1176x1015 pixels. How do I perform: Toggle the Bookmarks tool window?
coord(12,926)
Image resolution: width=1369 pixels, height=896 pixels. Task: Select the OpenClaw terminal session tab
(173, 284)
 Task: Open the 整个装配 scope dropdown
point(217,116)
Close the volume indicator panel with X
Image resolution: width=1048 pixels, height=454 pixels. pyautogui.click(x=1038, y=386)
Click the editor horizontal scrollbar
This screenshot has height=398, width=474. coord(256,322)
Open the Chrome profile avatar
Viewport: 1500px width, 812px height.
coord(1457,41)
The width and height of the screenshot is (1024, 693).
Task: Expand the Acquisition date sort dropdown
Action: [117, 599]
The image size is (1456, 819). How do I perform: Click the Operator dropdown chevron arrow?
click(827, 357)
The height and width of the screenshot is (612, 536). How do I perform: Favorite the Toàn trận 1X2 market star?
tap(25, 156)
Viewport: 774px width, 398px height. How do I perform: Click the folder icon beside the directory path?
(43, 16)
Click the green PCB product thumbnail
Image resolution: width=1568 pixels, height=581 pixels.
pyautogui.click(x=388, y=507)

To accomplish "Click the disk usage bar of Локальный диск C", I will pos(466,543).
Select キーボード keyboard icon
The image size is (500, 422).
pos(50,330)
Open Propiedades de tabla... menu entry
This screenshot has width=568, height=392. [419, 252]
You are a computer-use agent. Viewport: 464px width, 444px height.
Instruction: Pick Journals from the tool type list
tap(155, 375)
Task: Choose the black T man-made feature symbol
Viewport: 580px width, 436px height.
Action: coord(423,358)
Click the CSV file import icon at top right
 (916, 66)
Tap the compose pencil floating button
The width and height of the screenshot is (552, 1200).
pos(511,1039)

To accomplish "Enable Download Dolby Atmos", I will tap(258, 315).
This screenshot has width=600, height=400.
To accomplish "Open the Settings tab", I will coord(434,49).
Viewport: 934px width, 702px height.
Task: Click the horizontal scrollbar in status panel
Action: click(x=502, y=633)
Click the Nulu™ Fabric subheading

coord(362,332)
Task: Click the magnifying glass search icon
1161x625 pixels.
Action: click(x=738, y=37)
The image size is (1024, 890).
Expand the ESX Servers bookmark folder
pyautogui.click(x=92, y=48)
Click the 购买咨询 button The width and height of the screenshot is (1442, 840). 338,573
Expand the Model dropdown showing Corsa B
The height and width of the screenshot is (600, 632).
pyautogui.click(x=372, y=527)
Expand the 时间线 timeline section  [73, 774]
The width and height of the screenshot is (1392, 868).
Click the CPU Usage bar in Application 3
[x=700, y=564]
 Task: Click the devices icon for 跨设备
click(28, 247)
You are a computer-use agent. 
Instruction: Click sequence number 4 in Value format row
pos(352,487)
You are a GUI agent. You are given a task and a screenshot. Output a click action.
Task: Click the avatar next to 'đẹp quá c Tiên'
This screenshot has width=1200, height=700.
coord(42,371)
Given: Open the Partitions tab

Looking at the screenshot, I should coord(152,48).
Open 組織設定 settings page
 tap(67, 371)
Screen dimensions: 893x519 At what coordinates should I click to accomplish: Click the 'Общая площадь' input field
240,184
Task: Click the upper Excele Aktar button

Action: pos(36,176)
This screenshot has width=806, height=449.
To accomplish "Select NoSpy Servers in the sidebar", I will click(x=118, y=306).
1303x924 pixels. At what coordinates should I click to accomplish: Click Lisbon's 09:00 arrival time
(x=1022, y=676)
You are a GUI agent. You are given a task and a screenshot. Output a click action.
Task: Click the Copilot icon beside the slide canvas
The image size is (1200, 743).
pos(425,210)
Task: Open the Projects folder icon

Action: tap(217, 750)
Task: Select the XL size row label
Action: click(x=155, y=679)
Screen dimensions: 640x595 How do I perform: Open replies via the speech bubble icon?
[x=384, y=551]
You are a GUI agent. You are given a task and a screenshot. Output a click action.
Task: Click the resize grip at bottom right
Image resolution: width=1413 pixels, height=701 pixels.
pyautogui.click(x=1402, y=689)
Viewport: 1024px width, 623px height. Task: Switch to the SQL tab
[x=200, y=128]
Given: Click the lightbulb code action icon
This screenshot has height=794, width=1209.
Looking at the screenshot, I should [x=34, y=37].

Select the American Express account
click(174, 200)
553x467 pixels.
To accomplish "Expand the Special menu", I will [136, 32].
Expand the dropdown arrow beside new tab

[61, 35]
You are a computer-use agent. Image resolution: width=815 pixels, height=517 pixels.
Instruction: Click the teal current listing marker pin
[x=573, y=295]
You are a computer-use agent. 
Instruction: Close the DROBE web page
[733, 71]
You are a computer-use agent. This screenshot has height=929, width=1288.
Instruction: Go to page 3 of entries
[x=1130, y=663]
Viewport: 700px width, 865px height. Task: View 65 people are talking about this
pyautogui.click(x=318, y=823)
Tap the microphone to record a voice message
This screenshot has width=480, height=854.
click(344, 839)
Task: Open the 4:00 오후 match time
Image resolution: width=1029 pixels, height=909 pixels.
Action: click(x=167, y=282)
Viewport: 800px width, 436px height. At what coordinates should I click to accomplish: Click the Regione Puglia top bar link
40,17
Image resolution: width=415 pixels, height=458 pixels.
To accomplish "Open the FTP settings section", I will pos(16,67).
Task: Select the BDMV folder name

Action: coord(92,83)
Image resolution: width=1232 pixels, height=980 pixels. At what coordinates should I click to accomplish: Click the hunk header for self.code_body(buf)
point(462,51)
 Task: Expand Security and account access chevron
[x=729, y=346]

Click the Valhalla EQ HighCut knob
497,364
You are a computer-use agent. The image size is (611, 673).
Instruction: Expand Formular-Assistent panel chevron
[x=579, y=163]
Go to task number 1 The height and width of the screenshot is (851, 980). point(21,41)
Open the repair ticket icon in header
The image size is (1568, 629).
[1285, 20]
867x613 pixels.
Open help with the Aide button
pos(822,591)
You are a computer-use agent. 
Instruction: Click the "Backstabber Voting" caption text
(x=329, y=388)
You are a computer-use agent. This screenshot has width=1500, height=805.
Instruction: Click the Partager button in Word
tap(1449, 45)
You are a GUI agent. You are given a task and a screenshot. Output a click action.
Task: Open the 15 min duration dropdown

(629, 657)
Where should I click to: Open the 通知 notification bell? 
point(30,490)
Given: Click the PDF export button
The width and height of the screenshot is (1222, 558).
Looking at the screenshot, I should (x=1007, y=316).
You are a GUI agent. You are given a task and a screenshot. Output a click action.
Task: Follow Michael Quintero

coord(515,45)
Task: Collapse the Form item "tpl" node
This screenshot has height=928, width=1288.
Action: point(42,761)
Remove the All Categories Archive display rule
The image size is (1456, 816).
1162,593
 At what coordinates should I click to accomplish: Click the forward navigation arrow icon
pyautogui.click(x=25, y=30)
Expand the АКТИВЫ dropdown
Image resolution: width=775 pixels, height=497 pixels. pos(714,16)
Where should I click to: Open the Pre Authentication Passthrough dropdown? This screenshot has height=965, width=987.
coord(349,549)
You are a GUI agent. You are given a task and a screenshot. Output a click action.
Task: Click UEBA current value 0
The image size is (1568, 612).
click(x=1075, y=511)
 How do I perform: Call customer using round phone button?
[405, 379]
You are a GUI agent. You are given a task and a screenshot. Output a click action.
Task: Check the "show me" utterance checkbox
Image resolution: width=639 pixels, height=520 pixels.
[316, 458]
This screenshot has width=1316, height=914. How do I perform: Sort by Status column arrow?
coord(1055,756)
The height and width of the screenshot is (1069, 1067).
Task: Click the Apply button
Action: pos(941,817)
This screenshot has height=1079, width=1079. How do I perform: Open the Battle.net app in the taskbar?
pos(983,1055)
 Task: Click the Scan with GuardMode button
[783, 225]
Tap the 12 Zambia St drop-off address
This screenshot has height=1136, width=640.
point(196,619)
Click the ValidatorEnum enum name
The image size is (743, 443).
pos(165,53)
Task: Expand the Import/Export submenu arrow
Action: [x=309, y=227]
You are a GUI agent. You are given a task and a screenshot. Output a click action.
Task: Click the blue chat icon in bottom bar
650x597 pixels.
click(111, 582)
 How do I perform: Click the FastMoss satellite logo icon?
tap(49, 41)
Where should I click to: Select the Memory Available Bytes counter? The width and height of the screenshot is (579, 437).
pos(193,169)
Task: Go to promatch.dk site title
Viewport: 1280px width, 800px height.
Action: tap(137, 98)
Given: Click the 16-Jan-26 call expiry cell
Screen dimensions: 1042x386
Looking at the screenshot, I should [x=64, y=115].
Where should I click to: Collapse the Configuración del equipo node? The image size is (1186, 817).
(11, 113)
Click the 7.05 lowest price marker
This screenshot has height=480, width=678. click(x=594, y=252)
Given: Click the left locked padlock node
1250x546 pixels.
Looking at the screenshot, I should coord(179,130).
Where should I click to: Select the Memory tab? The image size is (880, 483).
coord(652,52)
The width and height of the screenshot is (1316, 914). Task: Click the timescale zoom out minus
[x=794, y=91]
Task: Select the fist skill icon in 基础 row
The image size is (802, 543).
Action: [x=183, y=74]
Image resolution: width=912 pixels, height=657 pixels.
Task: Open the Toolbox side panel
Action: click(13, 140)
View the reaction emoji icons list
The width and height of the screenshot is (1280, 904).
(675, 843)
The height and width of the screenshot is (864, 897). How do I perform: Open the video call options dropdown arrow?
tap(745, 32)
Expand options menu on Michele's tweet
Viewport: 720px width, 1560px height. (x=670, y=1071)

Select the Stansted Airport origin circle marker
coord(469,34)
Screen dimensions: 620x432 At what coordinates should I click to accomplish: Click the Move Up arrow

○ ○ ○ ○ ○ ○ ○

**TASK DESCRIPTION**
Retype only the lines above between the line with "Close the volume indicator panel with X" and the line with "This screenshot has width=600, height=400.", counting those two lines as well, and keep every character as it is.

**YOUR RESPONSE**
Close the volume indicator panel with X
Image resolution: width=1048 pixels, height=454 pixels. pyautogui.click(x=1038, y=386)
Click the editor horizontal scrollbar
This screenshot has height=398, width=474. coord(256,322)
Open the Chrome profile avatar
Viewport: 1500px width, 812px height.
coord(1457,41)
The width and height of the screenshot is (1024, 693).
Task: Expand the Acquisition date sort dropdown
Action: [117, 599]
The image size is (1456, 819). How do I perform: Click the Operator dropdown chevron arrow?
click(827, 357)
The height and width of the screenshot is (612, 536). How do I perform: Favorite the Toàn trận 1X2 market star?
tap(25, 156)
Viewport: 774px width, 398px height. How do I perform: Click the folder icon beside the directory path?
(43, 16)
Click the green PCB product thumbnail
Image resolution: width=1568 pixels, height=581 pixels.
pyautogui.click(x=388, y=507)

To accomplish "Click the disk usage bar of Локальный диск C", I will pos(466,543).
Select キーボード keyboard icon
The image size is (500, 422).
pos(50,330)
Open Propiedades de tabla... menu entry
This screenshot has width=568, height=392. [419, 252]
You are a computer-use agent. Viewport: 464px width, 444px height.
Instruction: Pick Journals from the tool type list
tap(155, 375)
Task: Choose the black T man-made feature symbol
Viewport: 580px width, 436px height.
Action: coord(423,358)
Click the CSV file import icon at top right
 (916, 66)
Tap the compose pencil floating button
The width and height of the screenshot is (552, 1200).
pos(511,1039)

To accomplish "Enable Download Dolby Atmos", I will tap(258, 315).
This screenshot has width=600, height=400.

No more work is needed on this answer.